Kiphard 1978 schreibt sehr wenig über dieses Gebiet, doch er gibt uns einen sehr interessanten Hinweis:" Neueste russische Forschungen haben ausserdem ergeben, dass täglich mehrmals minutenweise durchgeführte passive und aktive Hand- und Fingerbewegungs-übungen einen Überaus günstigen Einfluss auf die gesamte Sprachentwicklung rückständiger Kinder auszuüben vermögen." (Kiphard 1978, S. 110). Durch eine Logopädin bin ich dann auf diese neueren russischen Forschungen gestossen. Ich möchte dann im 4. Kapitel genauer und ausführlich auf die Arbeit von M. Kolzowa, die bis jetzt noch nicht veröffentlicht wurde, eingehen.
Bei der Literatursuche habe ich die neuesten Werke und auch Lehr- und Schulbücher ausgewählt. Es ist aber sehr wenig Literatur über das Gebiet "Bewegung und Sprache" vorhanden. Meistens wird nur sehr allgemein über die Beziehung dieser beiden Gebiete geschrieben.

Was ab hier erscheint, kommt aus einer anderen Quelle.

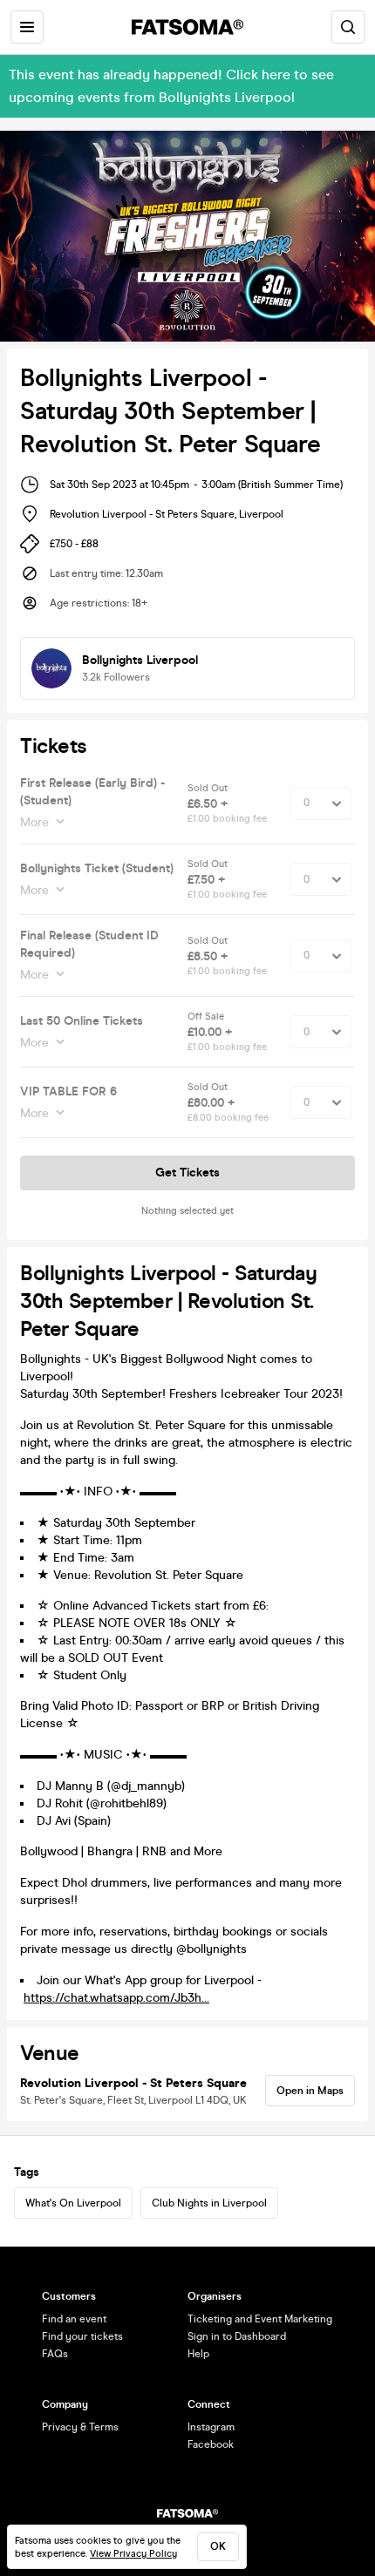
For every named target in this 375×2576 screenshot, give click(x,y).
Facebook (211, 2444)
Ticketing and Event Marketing (260, 2319)
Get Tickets (187, 1172)
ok (218, 2546)
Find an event (74, 2319)
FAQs (55, 2354)
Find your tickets (82, 2336)
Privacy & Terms (80, 2427)
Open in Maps (310, 2091)
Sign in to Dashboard (237, 2336)
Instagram (211, 2427)
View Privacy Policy (133, 2553)
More (34, 822)
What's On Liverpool (73, 2203)
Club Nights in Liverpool (209, 2203)
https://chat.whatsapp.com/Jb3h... (116, 1997)
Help (198, 2354)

Wenn Bewegungstraining erwähnt wird, dann hauptsächlich im Zusammenhang mit der Förderung der Gesamtentwicklung des Kindes. Trotzdem sind doch einige Hinweise von Bedeutung: Dass tatsächlich eine Verknüpfung von Sprache und Bewegung vorhanden ist, zeigt das parallele Auftreten von Sprach- und motorischer Störung, sowie das anscheinend oft angewandte Bewegungstraining. Einige Autoren haben zwischen Grob- und Feinmotorik unterschieden, wobei die Handmotorik eine besondere Stellung in diesem Kontext haben könnte. Um das Problem besser zu erfassen scheint es nötig zu sein, einmal die phylo - und ontogenetische Entwicklung des Menschen zu betrachten.